Studies without control groups (and therefore excluded from the current review) have indicated that asking adults about suicidality in mental health settings does not increase suicidality.126,164,165 Similarly, a randomized trial among adults with borderline personality disorder comparing frequent and repeated mental health assessment (5 times per day initially, then daily, then weekly), with or without items assessing suicidal ideation, found no increase in suicidal thoughts or behaviors with suicide-related screening compared with mental health screening without suicide-related items.166 Some health care systems have implemented suicide risk screening in primary care settings, without reports of harms. These include the US Department of Veterans Affairs system, which recommends using the PHQ-9 (which includes a suicide-related item),167 and the Chickasaw Nation Departments of Health and Family Services,168 which recommends administering the full PHQ-9 to people who screen positive on the PHQ-2.
Qualitative patient interviews among people who screened positive for depression in primary care settings indicated that being asked about suicidal thoughts felt appropriate and valuable, given the context of the positive depression screen result.169 One theme that emerged, however,was difficulty answering the PHQ-9 item about suicide (“Thoughts that you would be better off dead, or thoughts of hurting yourself in some way”), since some felt that while they thought about suicide or wishing they were dead, they felt strongly that they would never attempt suicide. Other themes included weighing the hope for help against fears of negative consequences (eg, loss of autonomy or feelings of shame), the importance of a trusting relationship with the clinician, and the value of the clinician’s willingness to listen without judgement.
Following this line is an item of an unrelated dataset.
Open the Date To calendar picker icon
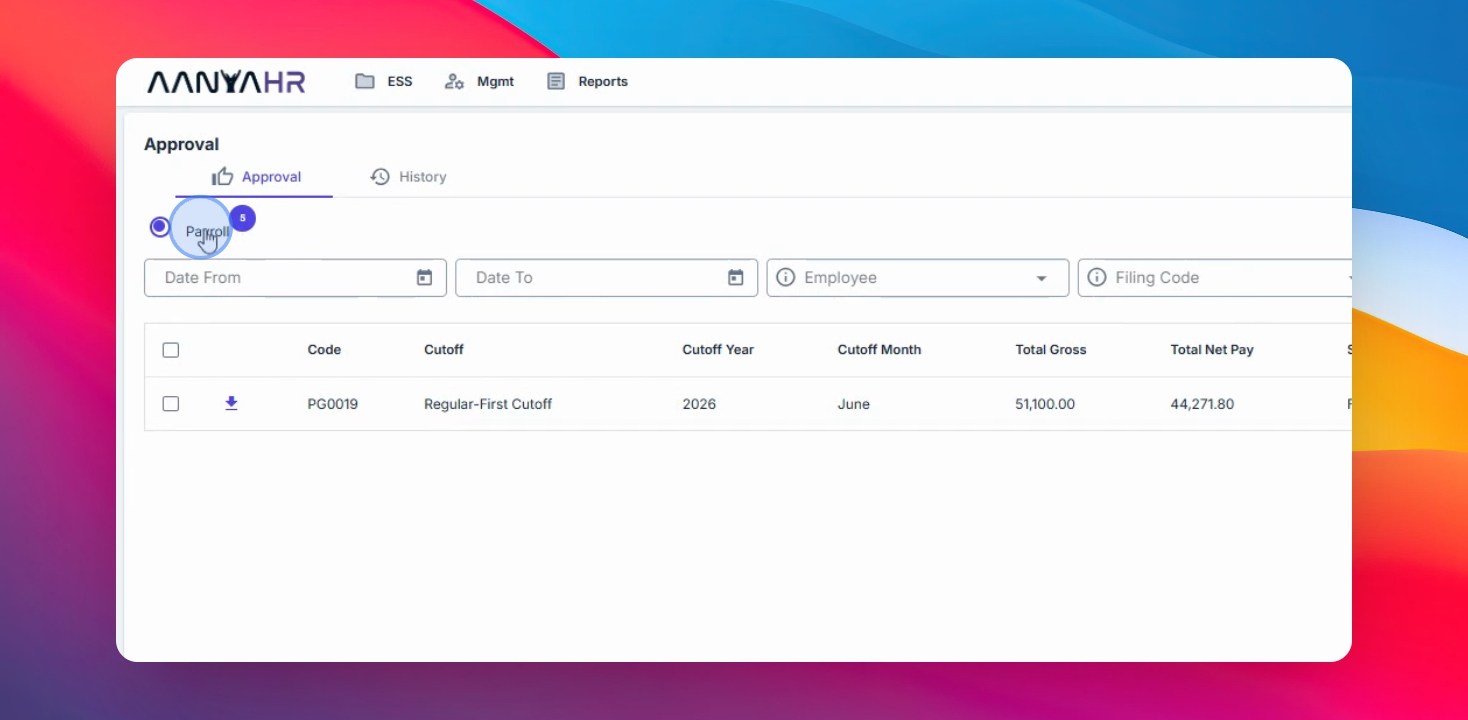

Other potential harms of screening for suicide risk in primary care settings have been observed or postulated. For example, there are documented cases in which insurers have denied medical coverage for health care associated with suicide attempts,170,171 and having a positive suicide risk screen result may increase the risk that some types of injuries could be interpreted as suicide attempts. Similarly, life insurance payouts could potentially be affected by findings of increased suicide risk in medical records, since most policies do not pay out for suicide deaths in the first 2 years of coverage.172,173 Thus, a screening result in the medical record indicating an elevated risk of suicide could result in serious financial implications for people who struggle with mental health issues and their families.
Mental Health Equity Across Racial and Ethnic Groups
We found minimal information on the effects of mental health screening in traditionally underserved patient groups, including Black, Latino, and Native American adults. Evaluating the effectiveness of depression and suicide risk screening in these groups is particularly important because of the high burden of depression in these communities and because they may be at elevated risk of misdiagnosis or barriers to treatment. Racism and discriminatory policies in the US have adversely affected the mental and economic well-being of these communities.174-181 The health care system has contributed to these inequities through bias in diagnosis, even if inadvertent, and by tolerating differential barriers to receiving appropriate treatment. For example, compared with White patients, misdiagnosis of mental health conditions appears to be more common in Black and Hispanic/Latino patients,182-184 who are also less likely to receive mental health services than Asian American or White patients.185,186 The cost of treatment and lack of insurance are among the main barriers to receiving mental health services,187 and in the US these barriers tend to have a greater impact on Black persons and other racial and ethnic groups than on White persons, since racism and structural policies in the US have contributed to large inequities in wealth.178
This review had several limitations. First, it excluded studies in narrow populations with findings that were not widely applicable to screening in primary care settings. For example, we did not include studies limited to persons with physical or developmental disabilities or to people with medical or other mental health comorbidities such as heart disease, cancer, substance use disorders, bipolar disorder, or posttraumatic stress disorder. Second, similarly, the screening instruments selected for review may not apply to some important groups of patients, such as those with low literacy, low health literacy, limited verbal language, or patients who do not speak English.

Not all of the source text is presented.